● **网页节选**:
────────────────

使用SVM对鸢尾花分类

百度AI Studio中的一个入门项目，增加了自己在实践时的一些注释，对小白来说阅读更顺畅。源码和数据在github上。

任务描述：

构建一个模型，根据鸢尾花的花萼和花瓣大小将其分为三种不同的品种。

数据集

总共包含150行数据

每一行数据由 4 个特征值及一个目标值组成。

4 个特征值分别为：萼片长度、萼片宽度、花瓣长度、花瓣宽度

目标值为三种不同类别的鸢尾花，分别为： Iris Setosa、Iris Versicolour、Iris Virginica

首先导入必要的包：

numpy：python第三方库，用于科学计算

matplotlib:python第三方库，主要用于进行可视化

sklearn:python的重要机器学习库，其中封装了大量的机器学习算法，如：分类、回归、降维以及聚类

import numpy as np                
from matplotlib import colors     
from sklearn import svm            
from sklearn.svm import SVC
from sklearn import model_selection
import matplotlib.pyplot as plt
import matplotlib as mpl

Step1.数据准备

(1)从指定路径下加载数据

(2)对加载的数据进行数据分割，x_train,x_test,y_train,y_test分别表示训练集特征、训练集标签、测试集特征、测试集标签

#*************将字符串转为整型，便于数据加载***********************
#在函数中建立一个对应字典就可以了，输入字符串，输出字符串对应的数字。
def iris_type(s):
#     print(type(s))
#字符串加个b是指btypes 字节串类型
    it = {b'Iris-setosa':0, b'Iris-versicolor':1, b'Iris-virginica':2}
    return it[s]

#加载数据
data_path='./iris.data'          #数据文件的路径
data = np.loadtxt(data_path,                                #数据文件路径
                  dtype=float,                              #数据类型
                  delimiter=',',                            #数据分隔符
                  converters={4:iris_type})                 #将第5列使用函数iris_type进行转换
# print(data)                                                 #data为二维数组，data.shape=(150, 5)
# print(data.shape)
#数据分割
x, y = np.split(data,                                       #要切分的数组
                (4,),                                       #沿轴切分的位置，第5列开始往后为y
                axis=1)                                     #1代表纵向分割，按列分割

x = x[:, 0:2] 
#第一个逗号之前表示行，只有冒号表示所有行，第二个冒号0:2表是0,1两列
#在X中我们取前两列作为特征，为了后面的可视化，原始的四维不好画图。x[:,0:4]代表第一维(行)全取，第二维(列)取0~2
# print(x)

────────────────

● **练习任务**:
上面这篇用SVM给鸢尾花分类的教程写到最后一行就停了，请从那里接着往下写。

● **记录数据**:
────────────────

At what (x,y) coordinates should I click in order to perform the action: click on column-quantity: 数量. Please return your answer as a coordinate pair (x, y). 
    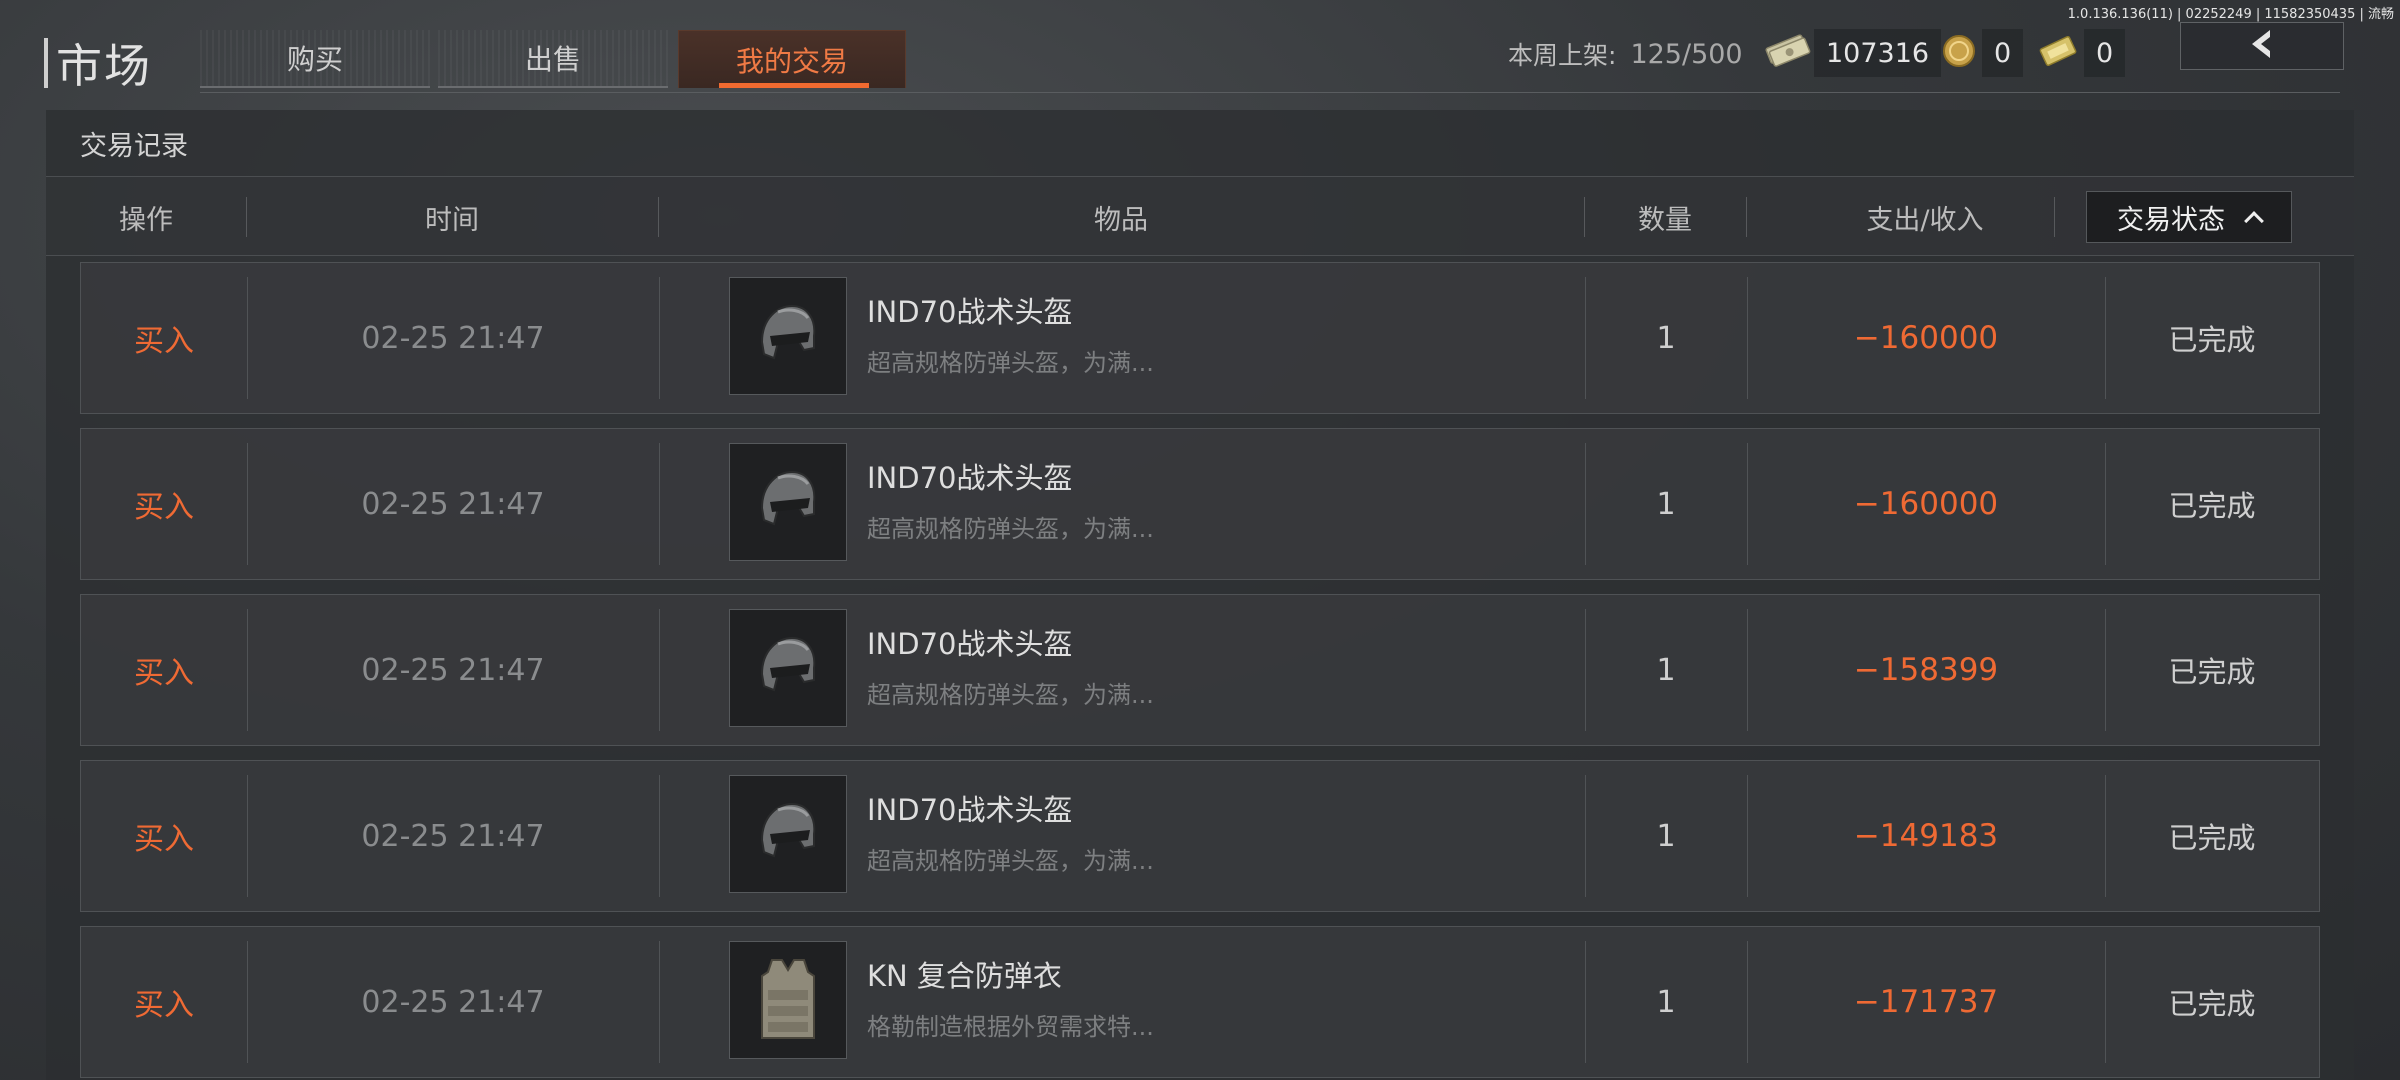
    Looking at the image, I should click on (1665, 220).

────────────────

● **练习结果**:
x_train,x_test,y_train,y_test=model_selection.train_test_split(x,              #所要划分的样本特征集
                                                               y,              #所要划分的样本结果
                                                               random_state=1, #随机数种子确保产生的随机数组相同
                                                               test_size=0.3)  #测试样本占比

random_state=1确保了每次运行程序时用的随机数都是一样的，也就是每次重新运行后所划分的训练集和测试集的样本都是一致的，相当于只在第一次运行的时候进行随机划分。如果不设置的话，每次重新运行的种子不一样，产生的随机数也不一样就会导致每次随机生成的训练集和测试集不一致。

Step2.模型搭建

C越大，相当于惩罚松弛变量，希望松弛变量接近0，即对误分类的惩罚增大，趋向于对训练集全分对的情况，这样对训练集测试时准确率很高，但泛化能力弱。
C值小，对误分类的惩罚减小，允许容错，将他们当成噪声点，泛化能力较强。

kernel=’linear’时，为线性核

decision_function_shape=’ovr’时，为one v rest，即一个类别与其他类别进行划分，

decision_function_shape=’ovo’时，为one v one，即将类别两两之间进行划分，用二分类的方法模拟多分类的结果。
ovr是多类情况1和ovo是多类情况2，可以在我个人博客-线性判别函数上查看详细说明。

#**********************SVM分类器构建*************************
def classifier():
    #clf = svm.SVC(C=0.8,kernel='rbf', gamma=50,decision_function_shape='ovr')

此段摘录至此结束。